The problem >>
Can you write out all the records again, substituting "Reject all" for "Decline" and changing nothing else, with the pictures left out?

Records for the exercise >>

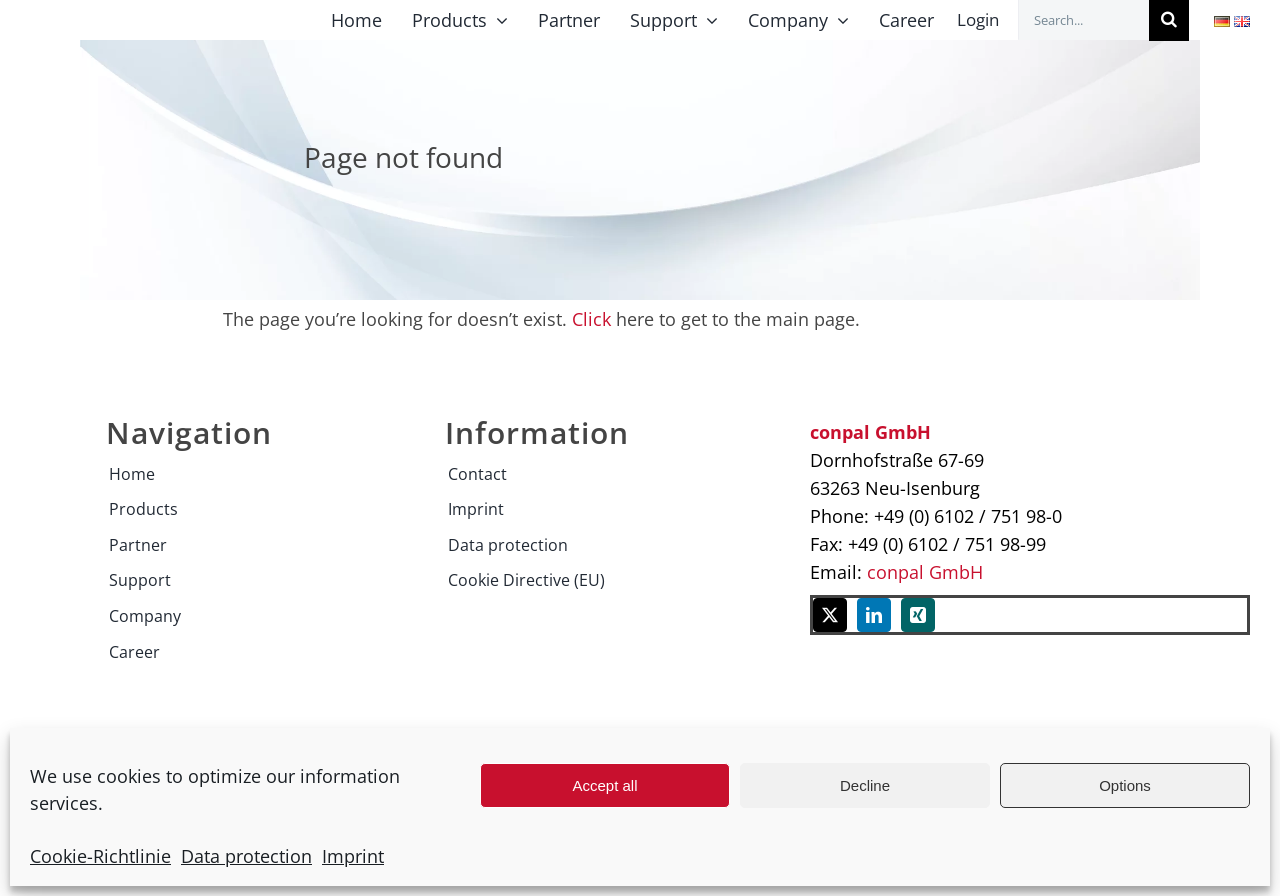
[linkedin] (874, 615)
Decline (865, 785)
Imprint (353, 856)
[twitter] (830, 615)
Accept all (604, 785)
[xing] (918, 615)
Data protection (246, 856)
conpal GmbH (925, 572)
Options (1125, 785)
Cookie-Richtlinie (100, 856)
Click (591, 319)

Answer to this task >>
[linkedin] (874, 615)
Reject all (865, 785)
Imprint (353, 856)
[twitter] (830, 615)
Accept all (604, 785)
[xing] (918, 615)
Data protection (246, 856)
conpal GmbH (925, 572)
Options (1125, 785)
Cookie-Richtlinie (100, 856)
Click (591, 319)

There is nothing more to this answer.